(Word and element location listing)
# # # #

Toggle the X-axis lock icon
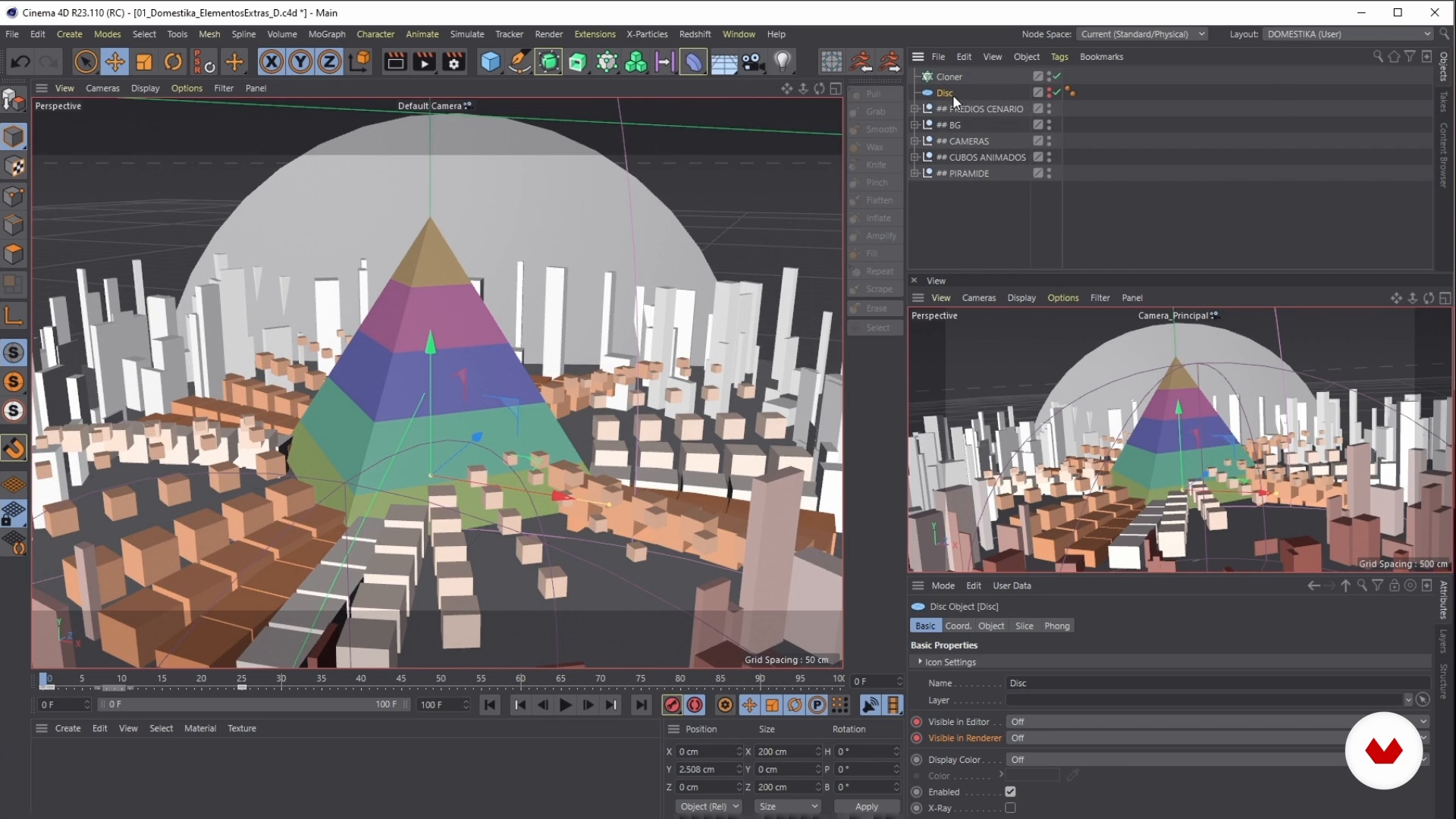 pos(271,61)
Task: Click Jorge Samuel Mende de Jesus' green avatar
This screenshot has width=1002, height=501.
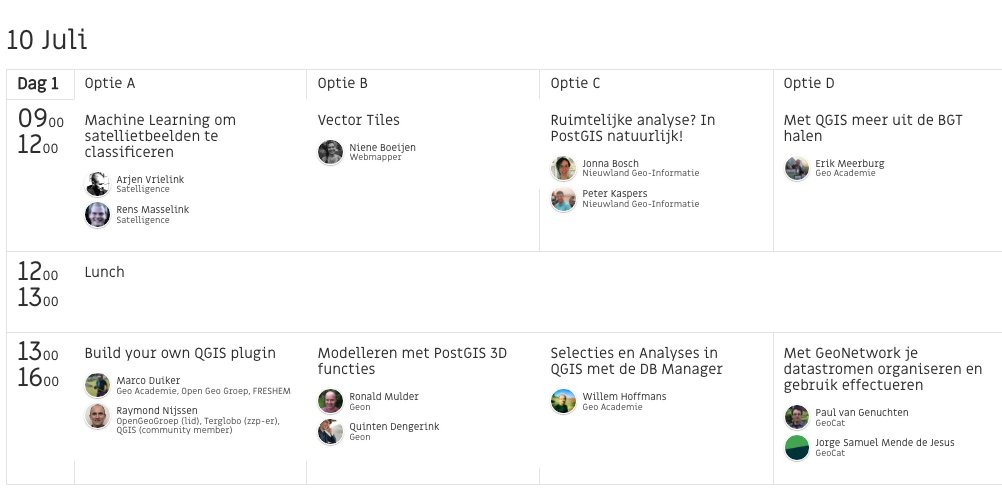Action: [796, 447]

# # # #

Please pick out every line of the listing above that contains the string "Mende", treating uppercase and lowercase as different, and copy those lines.

Task: Click Jorge Samuel Mende de Jesus' green avatar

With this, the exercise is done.